Отчего-то раздражаясь против себя и против этого леска и этого болотца, Андрей тем не менее продолжал идти, желая сделать себе больней и этим заглушить внутреннюю боль, которая исподволь жгла и сжигала его, а могла испепелить и вовсе. Настолько очевидным становилось теперь и для него все, что произошло с Мусей.

С каким-то непонятным ожесточением ступал он в густую осоку, проваливаясь в черный торф, и уже видел, что вода вот-вот будет заливать за голенища, но мысли при этом были отрешенно холодные, как про кого-то другого, дурацкий лес, дурацкое болото. Но так и надо. Промокни. Дурак такой…

Только когда правая нога вдруг погрузилась в темную пузырчатую жижу и не нашла дна, он с очевидной ясностью подумал: «Вот. Залез, называется, дурак такой. А все из-за своего характера».

Он попытался с ходу вытянуть ногу, но увяз еще больше, проклиная эту глупую лужу, которая взялась неведомо откуда в этом глупом лесу. Но даже сейчас, в неприятную минуту, он был подсознательно рад неожиданному приключению, потому что оно помогло снять ноющую занозу.

С недоумением оглянулся, пытаясь сообразить, как ухитрился он забраться сюда. Теперь он и болотце вспомнил, как же! Оно еще в недавнее время было старым, заброшенным карьером, где брали песок для посудной фабрики в незапамятные времена, а потом забросили, и ребятишки, не имея поблизости хорошей реки, в том числе и Андрей, любили сюда ходить купаться. Говорили, что глубина тут пятьдесят, а может, и все сто метров. А рядышком, вон он, дачный поселок, за соснами, и домики, и остатки заборов.

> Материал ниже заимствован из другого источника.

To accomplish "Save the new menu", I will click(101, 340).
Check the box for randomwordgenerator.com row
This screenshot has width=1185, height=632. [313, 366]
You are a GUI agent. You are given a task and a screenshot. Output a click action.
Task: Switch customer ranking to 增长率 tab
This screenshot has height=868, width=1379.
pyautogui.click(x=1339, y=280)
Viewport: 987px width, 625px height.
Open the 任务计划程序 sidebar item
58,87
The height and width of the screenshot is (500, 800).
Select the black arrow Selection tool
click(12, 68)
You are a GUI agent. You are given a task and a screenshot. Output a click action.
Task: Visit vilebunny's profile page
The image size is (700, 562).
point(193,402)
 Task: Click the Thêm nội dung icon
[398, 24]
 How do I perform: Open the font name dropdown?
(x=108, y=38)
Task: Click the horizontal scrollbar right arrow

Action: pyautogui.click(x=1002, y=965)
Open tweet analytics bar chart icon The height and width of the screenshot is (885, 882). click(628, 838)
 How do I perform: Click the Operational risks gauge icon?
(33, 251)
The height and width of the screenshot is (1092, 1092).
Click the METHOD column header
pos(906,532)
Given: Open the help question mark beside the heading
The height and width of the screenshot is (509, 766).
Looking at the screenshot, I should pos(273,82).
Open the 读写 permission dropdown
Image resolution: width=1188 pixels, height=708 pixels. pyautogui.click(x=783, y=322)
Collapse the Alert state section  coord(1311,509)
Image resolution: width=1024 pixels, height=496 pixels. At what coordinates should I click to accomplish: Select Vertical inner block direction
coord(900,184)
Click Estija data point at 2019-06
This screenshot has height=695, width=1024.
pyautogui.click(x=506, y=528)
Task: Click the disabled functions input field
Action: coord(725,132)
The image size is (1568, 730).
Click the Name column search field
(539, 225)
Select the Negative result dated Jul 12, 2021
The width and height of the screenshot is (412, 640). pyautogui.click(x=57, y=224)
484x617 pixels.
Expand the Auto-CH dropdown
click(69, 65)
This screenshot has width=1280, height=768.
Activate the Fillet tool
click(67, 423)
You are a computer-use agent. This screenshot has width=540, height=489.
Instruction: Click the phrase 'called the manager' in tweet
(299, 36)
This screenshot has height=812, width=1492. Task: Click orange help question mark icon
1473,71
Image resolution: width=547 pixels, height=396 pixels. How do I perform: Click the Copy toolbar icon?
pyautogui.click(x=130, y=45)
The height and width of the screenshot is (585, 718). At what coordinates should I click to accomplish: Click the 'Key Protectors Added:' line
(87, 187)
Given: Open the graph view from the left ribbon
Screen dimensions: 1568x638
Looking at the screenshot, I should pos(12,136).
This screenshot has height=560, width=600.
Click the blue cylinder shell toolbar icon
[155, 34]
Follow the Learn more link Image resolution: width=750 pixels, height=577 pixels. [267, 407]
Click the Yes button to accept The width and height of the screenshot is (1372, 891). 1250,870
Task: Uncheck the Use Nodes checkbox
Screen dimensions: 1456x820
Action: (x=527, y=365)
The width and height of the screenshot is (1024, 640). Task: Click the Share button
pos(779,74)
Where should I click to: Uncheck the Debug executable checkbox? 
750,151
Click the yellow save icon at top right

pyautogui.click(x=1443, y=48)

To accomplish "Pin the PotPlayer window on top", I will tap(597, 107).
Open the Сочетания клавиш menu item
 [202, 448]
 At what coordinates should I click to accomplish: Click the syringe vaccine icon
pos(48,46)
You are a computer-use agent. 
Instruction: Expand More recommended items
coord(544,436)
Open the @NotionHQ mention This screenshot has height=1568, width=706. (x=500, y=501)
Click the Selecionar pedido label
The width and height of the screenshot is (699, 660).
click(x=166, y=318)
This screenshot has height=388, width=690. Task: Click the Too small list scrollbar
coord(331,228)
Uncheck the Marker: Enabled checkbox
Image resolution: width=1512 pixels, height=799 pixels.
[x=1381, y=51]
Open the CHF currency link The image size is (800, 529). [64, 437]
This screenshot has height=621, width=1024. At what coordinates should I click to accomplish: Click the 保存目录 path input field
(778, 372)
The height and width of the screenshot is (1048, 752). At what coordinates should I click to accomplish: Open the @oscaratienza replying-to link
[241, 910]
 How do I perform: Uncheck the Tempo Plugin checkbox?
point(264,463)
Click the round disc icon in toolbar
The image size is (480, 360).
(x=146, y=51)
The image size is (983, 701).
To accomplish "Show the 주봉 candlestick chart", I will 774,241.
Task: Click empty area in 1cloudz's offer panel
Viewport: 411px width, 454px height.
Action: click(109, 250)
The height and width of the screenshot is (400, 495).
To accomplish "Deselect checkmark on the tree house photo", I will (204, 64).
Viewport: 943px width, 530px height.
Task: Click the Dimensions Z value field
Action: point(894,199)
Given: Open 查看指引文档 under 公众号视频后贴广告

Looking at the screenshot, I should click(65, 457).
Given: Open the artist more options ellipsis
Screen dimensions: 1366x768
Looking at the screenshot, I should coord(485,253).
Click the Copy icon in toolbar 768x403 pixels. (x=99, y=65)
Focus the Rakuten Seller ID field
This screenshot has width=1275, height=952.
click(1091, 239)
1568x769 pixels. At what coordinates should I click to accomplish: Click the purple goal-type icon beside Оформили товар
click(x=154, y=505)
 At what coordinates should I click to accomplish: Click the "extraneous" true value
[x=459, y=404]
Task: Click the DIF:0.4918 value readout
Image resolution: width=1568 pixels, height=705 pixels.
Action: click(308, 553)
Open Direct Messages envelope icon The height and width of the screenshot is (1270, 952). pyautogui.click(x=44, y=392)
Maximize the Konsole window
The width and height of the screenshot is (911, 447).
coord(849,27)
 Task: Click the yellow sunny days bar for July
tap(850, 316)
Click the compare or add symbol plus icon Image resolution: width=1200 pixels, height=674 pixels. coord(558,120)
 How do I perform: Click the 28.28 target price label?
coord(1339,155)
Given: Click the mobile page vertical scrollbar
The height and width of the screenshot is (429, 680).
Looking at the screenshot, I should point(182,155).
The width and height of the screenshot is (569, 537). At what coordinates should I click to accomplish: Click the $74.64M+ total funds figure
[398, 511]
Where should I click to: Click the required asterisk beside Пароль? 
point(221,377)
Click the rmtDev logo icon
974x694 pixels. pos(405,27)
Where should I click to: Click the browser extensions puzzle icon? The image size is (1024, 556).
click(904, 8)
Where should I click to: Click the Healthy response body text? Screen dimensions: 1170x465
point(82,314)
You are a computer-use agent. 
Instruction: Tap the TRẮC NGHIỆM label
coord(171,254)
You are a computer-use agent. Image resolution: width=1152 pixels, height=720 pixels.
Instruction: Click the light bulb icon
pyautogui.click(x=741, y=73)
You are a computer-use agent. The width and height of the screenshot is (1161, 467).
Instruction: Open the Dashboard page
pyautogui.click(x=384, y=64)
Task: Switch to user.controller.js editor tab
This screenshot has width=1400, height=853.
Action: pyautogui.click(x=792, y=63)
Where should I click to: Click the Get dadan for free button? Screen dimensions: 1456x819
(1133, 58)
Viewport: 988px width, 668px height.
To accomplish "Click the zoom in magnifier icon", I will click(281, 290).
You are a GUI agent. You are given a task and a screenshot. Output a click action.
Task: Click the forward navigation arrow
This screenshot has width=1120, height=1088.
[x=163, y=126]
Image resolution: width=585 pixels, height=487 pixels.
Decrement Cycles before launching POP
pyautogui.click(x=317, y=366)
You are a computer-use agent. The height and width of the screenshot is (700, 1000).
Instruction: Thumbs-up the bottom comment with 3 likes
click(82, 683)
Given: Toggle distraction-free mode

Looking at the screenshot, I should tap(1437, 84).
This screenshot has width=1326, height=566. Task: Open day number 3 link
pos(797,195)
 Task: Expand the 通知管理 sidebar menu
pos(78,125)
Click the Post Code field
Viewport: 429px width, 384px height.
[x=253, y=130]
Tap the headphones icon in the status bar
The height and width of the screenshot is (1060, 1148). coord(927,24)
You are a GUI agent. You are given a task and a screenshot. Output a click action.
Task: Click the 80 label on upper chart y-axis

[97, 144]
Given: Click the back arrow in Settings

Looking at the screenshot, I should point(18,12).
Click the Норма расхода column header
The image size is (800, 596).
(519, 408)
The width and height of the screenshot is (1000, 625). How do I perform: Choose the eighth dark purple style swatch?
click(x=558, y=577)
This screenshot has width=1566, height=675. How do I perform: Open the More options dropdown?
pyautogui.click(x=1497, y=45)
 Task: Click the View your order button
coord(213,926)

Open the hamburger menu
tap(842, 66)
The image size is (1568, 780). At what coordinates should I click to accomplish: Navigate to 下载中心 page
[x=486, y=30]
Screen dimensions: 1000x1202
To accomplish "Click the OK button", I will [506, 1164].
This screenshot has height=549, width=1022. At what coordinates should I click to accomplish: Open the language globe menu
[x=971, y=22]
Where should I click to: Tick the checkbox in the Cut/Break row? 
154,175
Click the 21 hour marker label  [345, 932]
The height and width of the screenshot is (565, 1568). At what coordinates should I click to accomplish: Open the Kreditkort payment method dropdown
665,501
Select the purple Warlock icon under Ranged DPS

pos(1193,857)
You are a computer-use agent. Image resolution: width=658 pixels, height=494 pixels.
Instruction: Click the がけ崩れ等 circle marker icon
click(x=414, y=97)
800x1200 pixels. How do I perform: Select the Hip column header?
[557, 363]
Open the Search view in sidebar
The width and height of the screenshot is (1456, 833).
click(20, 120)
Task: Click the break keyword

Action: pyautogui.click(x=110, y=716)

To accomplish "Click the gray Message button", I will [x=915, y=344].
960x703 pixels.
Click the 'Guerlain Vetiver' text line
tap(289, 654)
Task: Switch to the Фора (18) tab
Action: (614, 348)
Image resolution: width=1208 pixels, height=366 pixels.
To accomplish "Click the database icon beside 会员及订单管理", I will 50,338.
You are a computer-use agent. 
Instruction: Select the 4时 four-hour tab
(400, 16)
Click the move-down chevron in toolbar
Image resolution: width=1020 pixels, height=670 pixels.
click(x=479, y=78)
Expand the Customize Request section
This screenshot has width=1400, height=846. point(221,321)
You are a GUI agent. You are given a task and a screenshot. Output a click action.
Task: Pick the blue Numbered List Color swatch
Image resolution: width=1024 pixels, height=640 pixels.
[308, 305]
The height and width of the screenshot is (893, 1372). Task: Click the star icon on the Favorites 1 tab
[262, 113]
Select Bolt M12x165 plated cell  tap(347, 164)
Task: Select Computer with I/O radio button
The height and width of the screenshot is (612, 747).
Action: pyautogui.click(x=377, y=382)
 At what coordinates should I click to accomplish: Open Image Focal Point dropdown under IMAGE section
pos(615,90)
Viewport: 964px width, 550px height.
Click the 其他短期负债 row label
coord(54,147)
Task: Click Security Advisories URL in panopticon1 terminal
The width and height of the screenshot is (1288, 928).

Он цеплялся судорожно за траву, лез, полз, пораня об осоку руки, желая скорей избавиться от гнилой трясины. Едва не захлебнулся, хватив тинной воды… Выбрался, шагнул сквозь сосны к поселку и вдруг не захотел больше никуда идти. Он бросил на землю шинель, положил рядом винтовку, вещмешок и лег, закрыв глаза.

Заснул он мгновенно, будто умер, и спал, ничего не чувствуя. Было вначале какое-то ощущение потери, невозможной и неисправимой, но потом и оно отошло, исчезло бесследно. Остался только холод, несильный, тупой, пониже лопатки в спине.

Холод этот шел от земли, от ее нутра, которого не тронули первые лучи солнца. Земля закостенела, застыла за долгую военную зиму, и много, очень много настоящего тепла надо было ей, чтобы вся эта глыба льда начала оттаивать, и задышала, и ожила.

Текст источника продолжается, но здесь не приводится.